很快,就到了西大营门口。营门紧闭,几个士兵守在门口,手里的长枪握得紧紧的,脸上带着紧张。朱福友刚想上前,就听到营里传来争吵声,是孙海兵的声音:“你们凭啥抓俺?俺就是跟士兵们唠唠家常,又没犯法!”
“唠家常?” 一个粗嗓门的声音响起,是李虎的副将周勇,“你分明是来煽动士兵的!李总兵说了,再让我们看到你,就把你关进大牢!”
朱福友赶紧绕到营墙后面,看到孙海兵被两个士兵按在地上,手里的布兜掉在一边,包子散了一地。几个士兵站在旁边,脸上满是犹豫,显然是不想动手,但又不敢违抗周勇的命令。
“住手!” 朱福友大喊一声,从营墙后跳了出来,张新泉和陈丰兵也跟着跳了出来。
周勇看到他们,脸色一变:“朱福友?张新泉?你们怎么来了?这里是军营,不是你们撒野的地方!”
“军营就可以随便抓人吗?” 朱福友往前走了一步,目光扫过地上的孙海兵,“孙海兵只是来送包子,跟士兵们聊聊,犯了哪条律法?你们要是再不放人,我就去知府大人那里告你们滥用职权!”
张新泉也往前一步,后天九重后期的气息压得人胸口发闷:“我劝你们最好放了他,不然别怪我不客气。”
周勇心里发怵,他知道张新泉的实力,自己根本不是对手。但他又不敢违抗李虎的命令,只能硬着头皮说:“这是李总兵的命令,我不能放……”
他的话还没说完,就听到营里传来一阵骚动,几个士兵跑了过来,对着周勇说:“副将,不好了!兄弟们不愿意抓孙大哥,还说要去找李总兵评理,说不该欺负流民!”
周勇脸色大变,他没想到士兵们会这么快动摇。原来孙海兵来的时候,跟士兵们聊起家里的妻儿,还拿出包子分给他们,士兵们大多是青州本地人,家里也有流民亲戚,听了孙海兵的话,心里都不是滋味,早就不想帮李虎做事了。
“你们……” 周勇还想呵斥,却被一个士兵打断:“副将,孙大哥是个好人,他没做错什么,咱们不能抓他!要是李总兵怪罪,俺们担着!”
越来越多的士兵围了过来,都站在孙海兵这边。周勇看着眼前的情景,知道再坚持下去只会闹得更僵,只能咬着牙说:“放了他!”
士兵们立刻松开手,把孙海兵扶了起来。孙海兵揉了揉胳膊,对着士兵们拱了拱手:“多谢各位兄弟,俺知道你们都是好人,只是身不由己。”
周勇瞪了孙海兵一眼,转身往营里走,走了几步又停下来,回头说:“李总兵已经知道你们在挖西北角的通道,他说那是朝廷的地方,不让你们挖,还说要去跟韩将军理论。”
朱福友心里一沉,李虎这是想借通道的事找韩将军的麻烦。“我们知道了,多谢周副将提醒。”

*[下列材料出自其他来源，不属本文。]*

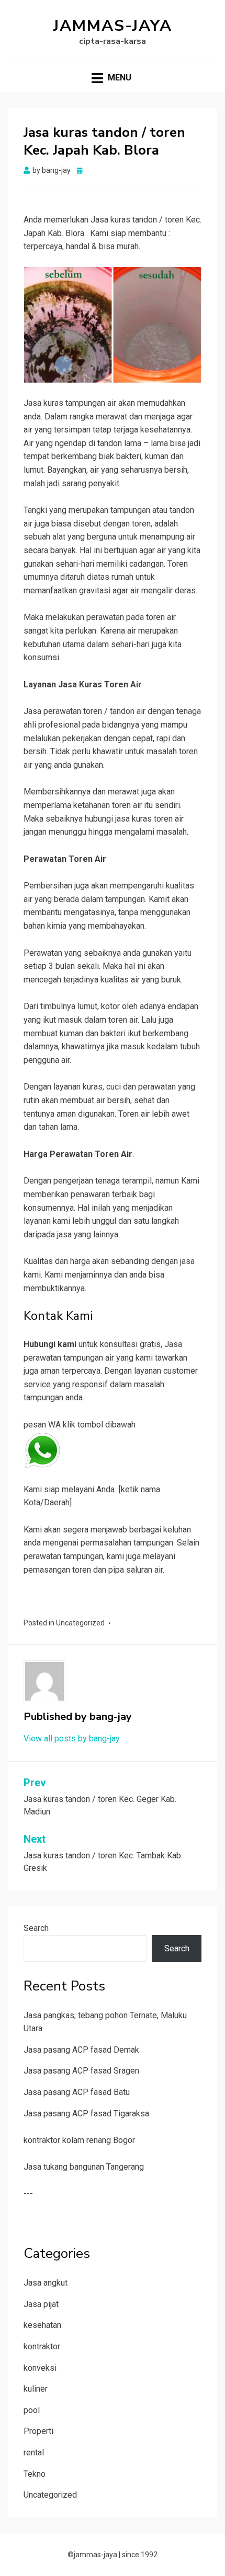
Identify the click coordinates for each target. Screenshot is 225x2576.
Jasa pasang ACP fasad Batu (77, 2092)
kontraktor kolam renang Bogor (79, 2140)
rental (34, 2452)
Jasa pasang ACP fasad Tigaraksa (86, 2113)
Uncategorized (80, 1623)
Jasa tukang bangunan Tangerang (84, 2167)
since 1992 (140, 2554)
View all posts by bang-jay (72, 1738)
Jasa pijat (41, 2304)
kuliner (36, 2389)
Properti (38, 2431)
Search (36, 1928)
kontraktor (42, 2346)
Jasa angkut (46, 2283)
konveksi (40, 2368)
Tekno (35, 2474)
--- (28, 2193)
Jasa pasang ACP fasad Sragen (81, 2071)
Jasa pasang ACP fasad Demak (81, 2050)
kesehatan (42, 2325)
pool (32, 2410)
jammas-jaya (112, 26)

等周勇走了,孙海兵才松了口气:“刚才吓死俺了,还以为要被关进大牢。不过这些士兵也挺好的,就是周勇太坏了,一直针对俺。”
“你这次做得很好,用道理和共情说服了士兵,比硬拼强多了。” 朱福友拍了拍他的肩膀,“不过李虎已经知道通道的事,肯定会找韩将军的麻烦,咱们得赶紧回将军府,跟韩将军商量对策。”